- WHAT YOU WILL DO
Using the data that follows, output only the lines from the line with "The height and width of the screenshot is (400, 400)." up to and including the line with "This screenshot has height=706, width=1568.", exactly, leaving pictures aside.
──────── THE DATA ────────
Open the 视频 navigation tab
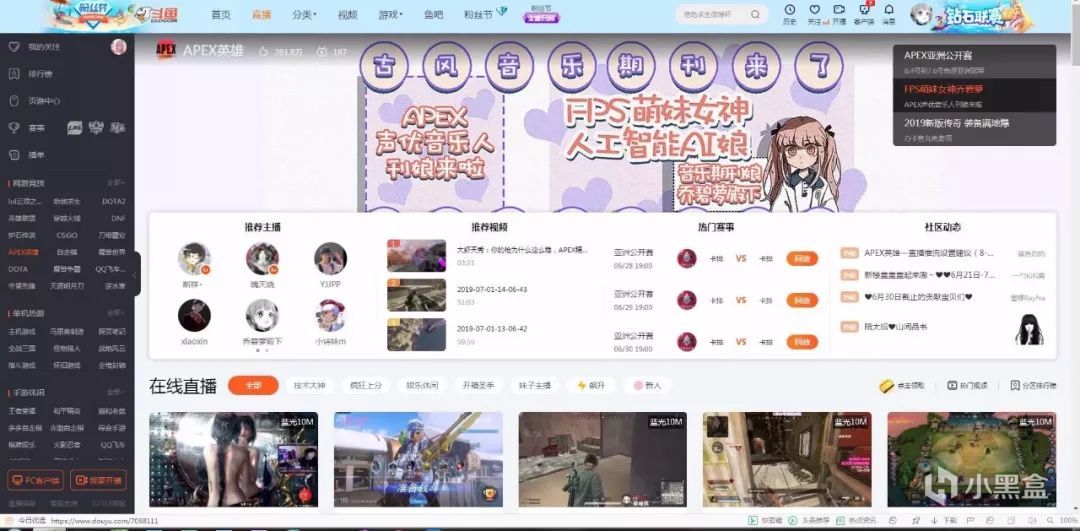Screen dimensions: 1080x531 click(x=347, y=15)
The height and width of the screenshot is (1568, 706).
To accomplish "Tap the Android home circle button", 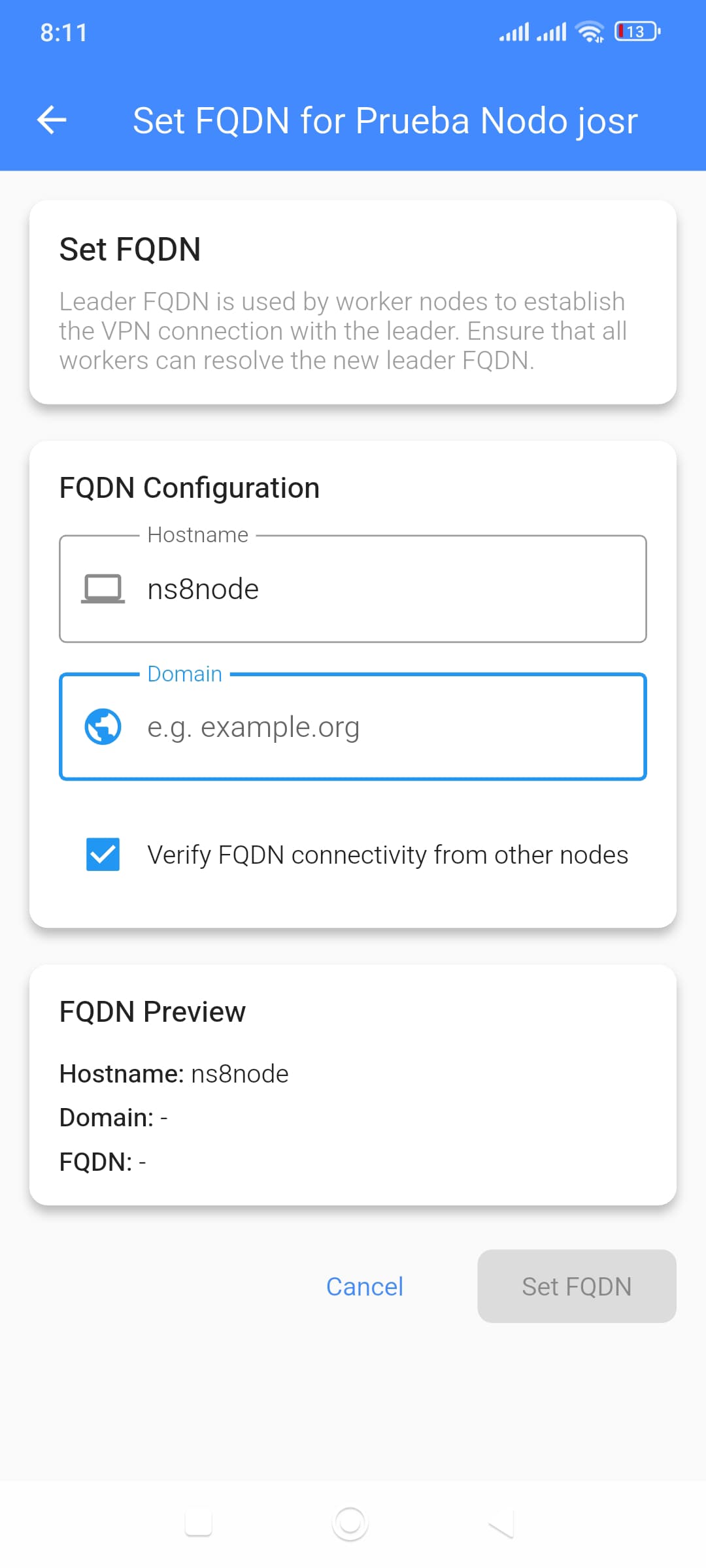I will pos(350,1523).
────────
──────── THE DATA ────────
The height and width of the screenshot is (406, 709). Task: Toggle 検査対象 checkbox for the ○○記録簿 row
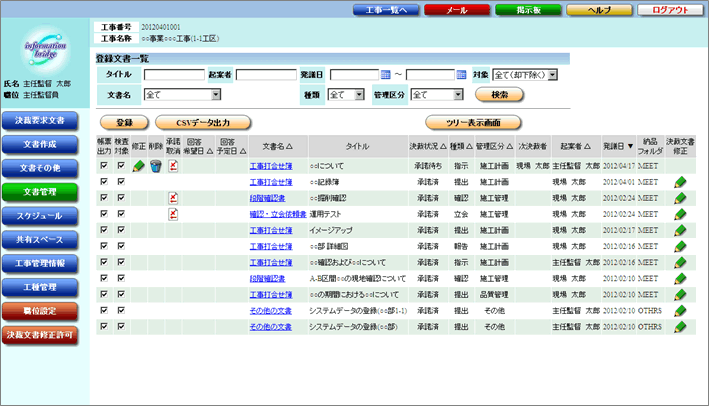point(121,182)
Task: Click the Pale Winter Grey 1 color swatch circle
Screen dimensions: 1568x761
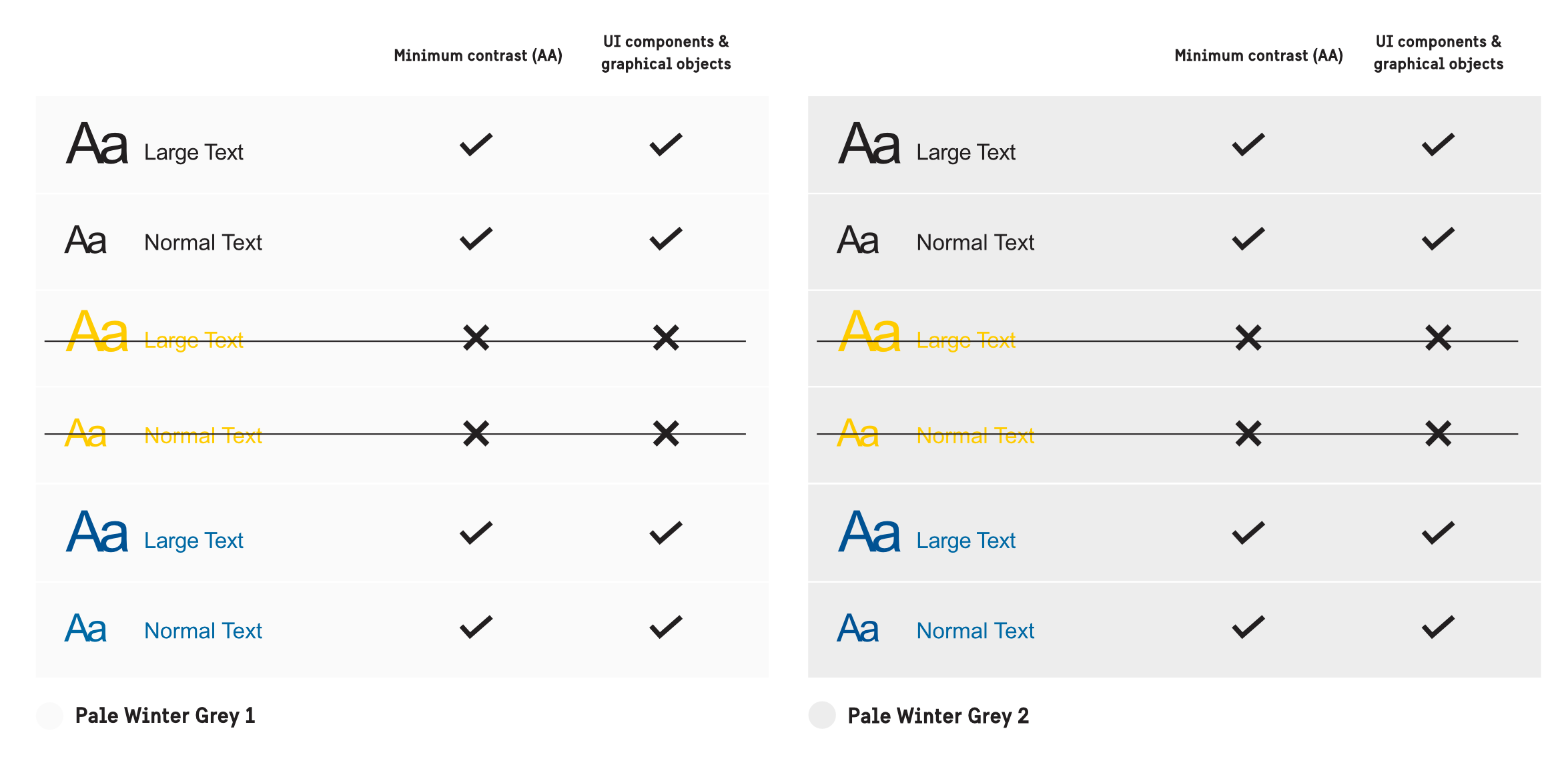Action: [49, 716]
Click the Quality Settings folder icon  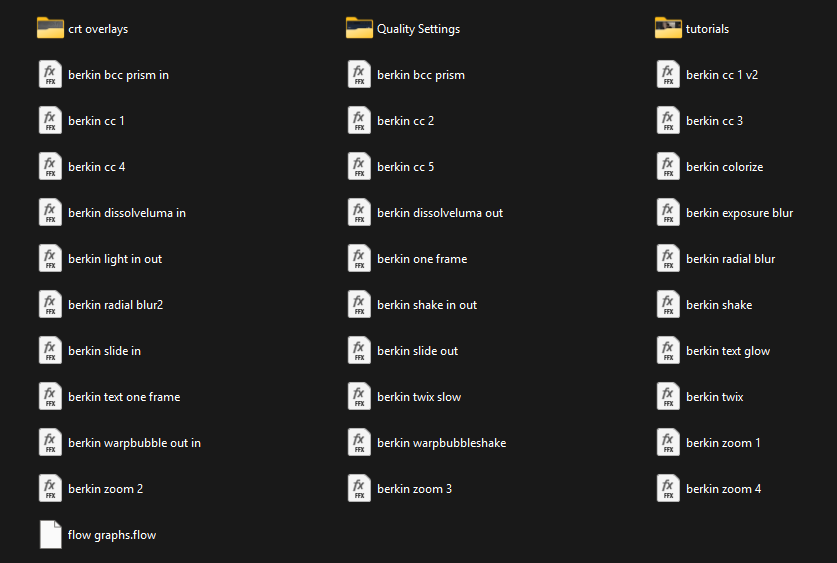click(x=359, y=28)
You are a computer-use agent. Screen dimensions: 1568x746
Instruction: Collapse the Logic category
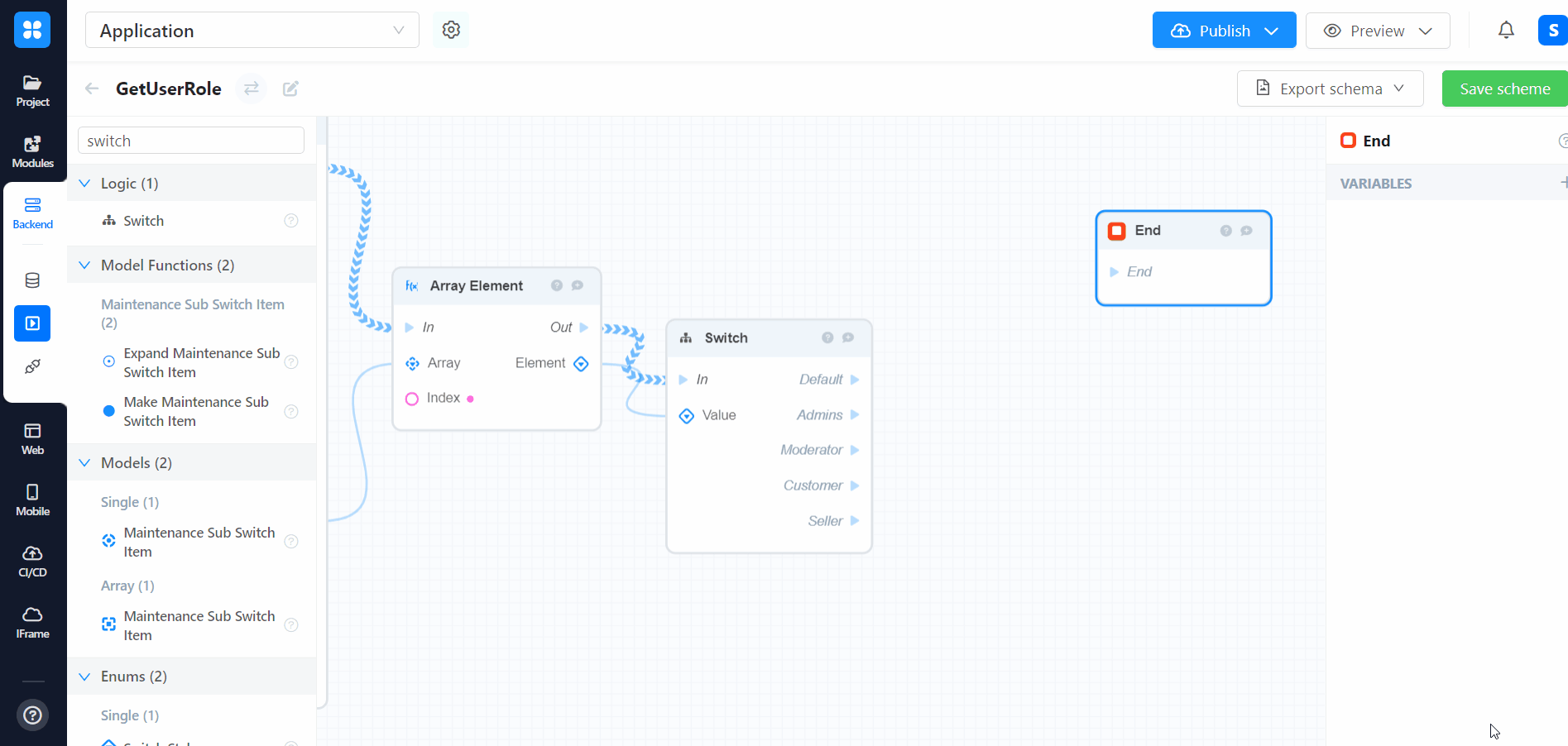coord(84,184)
────────
──────── THE DATA ────────
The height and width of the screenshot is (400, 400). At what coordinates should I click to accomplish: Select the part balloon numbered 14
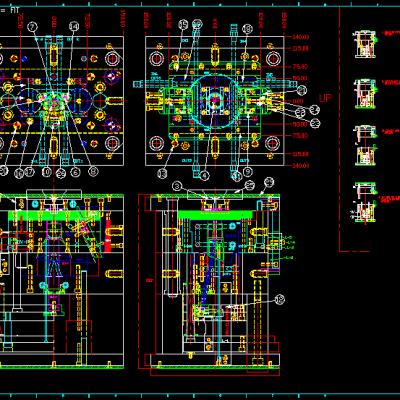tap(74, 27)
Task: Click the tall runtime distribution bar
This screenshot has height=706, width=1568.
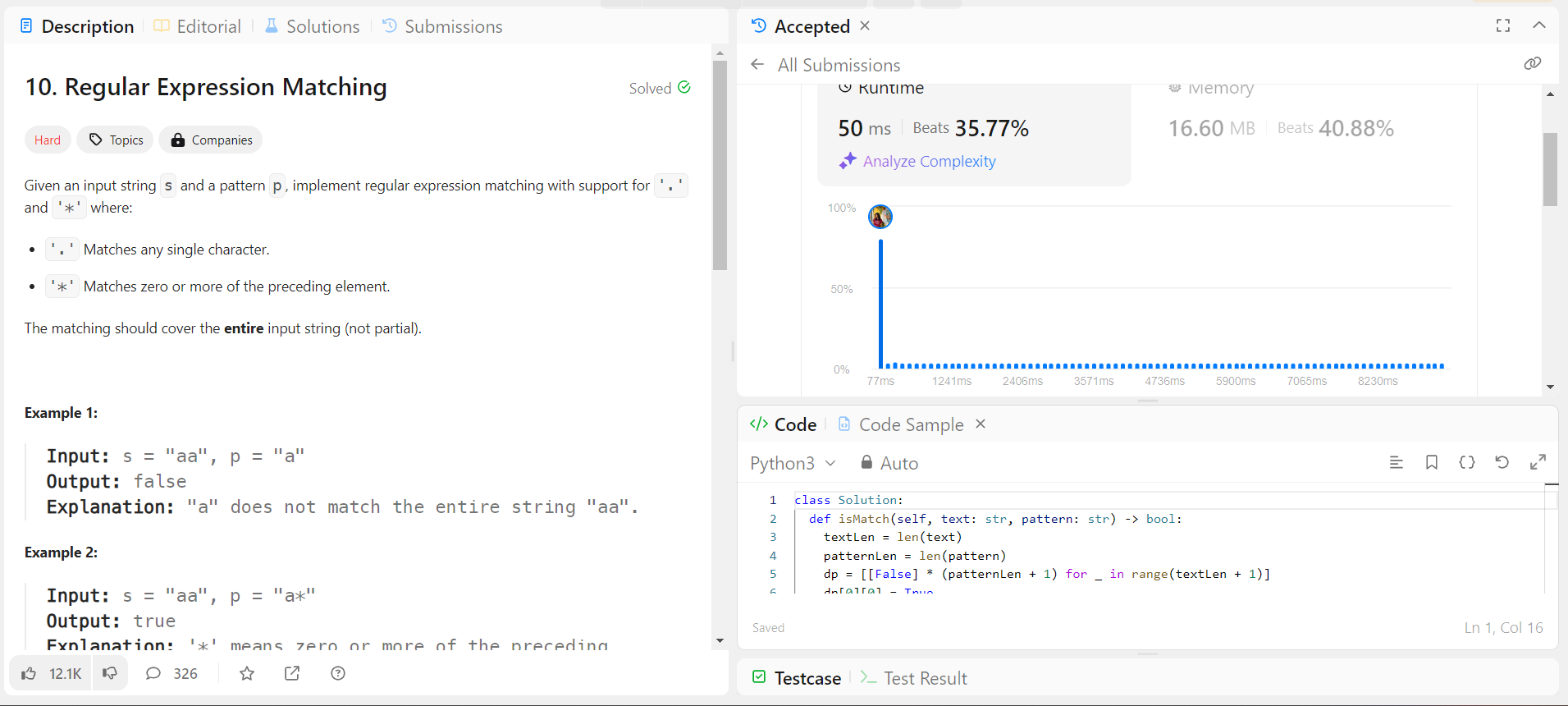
────────
- TASK RESULT
The height and width of the screenshot is (400, 400). At what coordinates should I click to accomplish: Select the part balloon numbered 14
tap(74, 27)
Task: Click the tall runtime distribution bar
This screenshot has height=706, width=1568.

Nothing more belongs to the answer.